-------- Passage provided --------

In the spectrum of the uses of literary classics, adaptation can operate as allusion, or repurposing. One participant looked at the way a fairy tale, “The Snow Queen,” was embedded within a young-adult novel. The structure and themes of the tale by Andersen, relatively easy to analyze, permit the examination of the more complex structure and thematic relevance of the novel. Moreover, this same unit located a film adjacent to the novel that allowed a comparison of themes without any concern over fidelity. In short, we used adaptation as a way into the understanding of aspects of narratology (story and discourse; character hierarchy, plot construction). Looking at stories side by side, particularly in distinct media, lets students realize how they are made. They can be led to retell their own versions of a favorite or important literary work in one or another medium (oral, theatrical, graphic, mini-film).
Tabulating the chief theoretical issues that the subject of adaptation brought up, we found a) ethical problems involving actual or historical people and situations; b) aesthetic problems involving the specificity of each medium/artform; and c) cultural problems of fidelity to—or the carefree use of—a treasured source text. “Fidelity” is a capacious term, capable of interrogating every aspect of adaptation and doing so with a great deal of moral value behind it. The term has come under tremendous scrutiny, providing the reason to look intently at certain adaptations that seem to want to “transform” the experience of an original while retaining its power. Our clearest example was
The Innocents,
the excellent 1961 film made from Henry James’
The Turn of the Screw.

-------- Information supplied --------

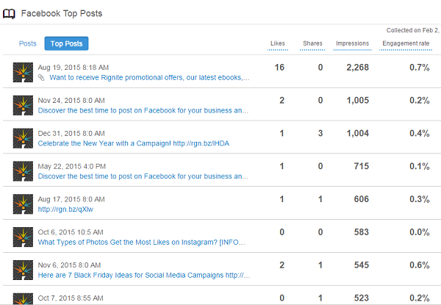Open the Instagram photos infographic post link
The width and height of the screenshot is (441, 305).
141,242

--------

## [Directions]
**1)** Name every medium that the passage on adaptation gives for students to retell a literary work in.
**2)** According to the passage on adaptation, what work was the 1961 film The Innocents made from?
The listing comes from a source separate from the passage on adaptation.

## [Per-task answers]
**1)** Oral, theatrical, graphic, mini-film

**2)** Henry James' The Turn of the Screw